- [Data supplied]:

-------------------------

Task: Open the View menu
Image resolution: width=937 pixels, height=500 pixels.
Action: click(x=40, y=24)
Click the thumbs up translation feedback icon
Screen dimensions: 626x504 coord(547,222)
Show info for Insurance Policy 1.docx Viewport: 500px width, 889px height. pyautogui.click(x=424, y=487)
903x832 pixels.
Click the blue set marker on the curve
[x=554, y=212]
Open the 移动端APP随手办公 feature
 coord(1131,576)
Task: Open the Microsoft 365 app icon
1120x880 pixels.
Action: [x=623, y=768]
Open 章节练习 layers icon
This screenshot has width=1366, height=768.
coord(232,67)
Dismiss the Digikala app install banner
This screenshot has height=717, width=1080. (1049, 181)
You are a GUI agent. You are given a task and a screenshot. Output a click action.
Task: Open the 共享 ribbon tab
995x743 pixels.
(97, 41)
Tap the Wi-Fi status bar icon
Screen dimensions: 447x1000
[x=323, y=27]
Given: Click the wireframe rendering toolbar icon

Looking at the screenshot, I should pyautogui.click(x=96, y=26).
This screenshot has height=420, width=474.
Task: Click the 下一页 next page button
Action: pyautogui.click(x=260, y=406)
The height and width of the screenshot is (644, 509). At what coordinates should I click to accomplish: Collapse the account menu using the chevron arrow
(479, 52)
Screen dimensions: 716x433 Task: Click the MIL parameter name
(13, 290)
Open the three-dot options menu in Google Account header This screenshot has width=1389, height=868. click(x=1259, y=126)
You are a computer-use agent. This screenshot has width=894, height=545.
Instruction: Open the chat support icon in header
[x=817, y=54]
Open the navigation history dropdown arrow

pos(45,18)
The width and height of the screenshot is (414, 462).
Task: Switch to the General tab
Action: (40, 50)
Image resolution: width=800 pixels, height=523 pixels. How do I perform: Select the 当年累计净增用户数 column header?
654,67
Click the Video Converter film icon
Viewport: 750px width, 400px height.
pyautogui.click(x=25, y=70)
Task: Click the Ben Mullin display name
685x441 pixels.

-------------------------

- [Task details]: Copy every line of the records word for word.

- [Problem solution]:
Task: Open the View menu
Image resolution: width=937 pixels, height=500 pixels.
Action: click(x=40, y=24)
Click the thumbs up translation feedback icon
Screen dimensions: 626x504 coord(547,222)
Show info for Insurance Policy 1.docx Viewport: 500px width, 889px height. pyautogui.click(x=424, y=487)
903x832 pixels.
Click the blue set marker on the curve
[x=554, y=212]
Open the 移动端APP随手办公 feature
 coord(1131,576)
Task: Open the Microsoft 365 app icon
1120x880 pixels.
Action: [x=623, y=768]
Open 章节练习 layers icon
This screenshot has width=1366, height=768.
coord(232,67)
Dismiss the Digikala app install banner
This screenshot has height=717, width=1080. (1049, 181)
You are a GUI agent. You are given a task and a screenshot. Output a click action.
Task: Open the 共享 ribbon tab
995x743 pixels.
(97, 41)
Tap the Wi-Fi status bar icon
Screen dimensions: 447x1000
[x=323, y=27]
Given: Click the wireframe rendering toolbar icon

Looking at the screenshot, I should pyautogui.click(x=96, y=26).
This screenshot has height=420, width=474.
Task: Click the 下一页 next page button
Action: pyautogui.click(x=260, y=406)
The height and width of the screenshot is (644, 509). At what coordinates should I click to accomplish: Collapse the account menu using the chevron arrow
(479, 52)
Screen dimensions: 716x433 Task: Click the MIL parameter name
(13, 290)
Open the three-dot options menu in Google Account header This screenshot has width=1389, height=868. click(x=1259, y=126)
You are a computer-use agent. This screenshot has width=894, height=545.
Instruction: Open the chat support icon in header
[x=817, y=54]
Open the navigation history dropdown arrow

pos(45,18)
The width and height of the screenshot is (414, 462).
Task: Switch to the General tab
Action: (40, 50)
Image resolution: width=800 pixels, height=523 pixels. How do I perform: Select the 当年累计净增用户数 column header?
654,67
Click the Video Converter film icon
Viewport: 750px width, 400px height.
pyautogui.click(x=25, y=70)
Task: Click the Ben Mullin display name
685x441 pixels.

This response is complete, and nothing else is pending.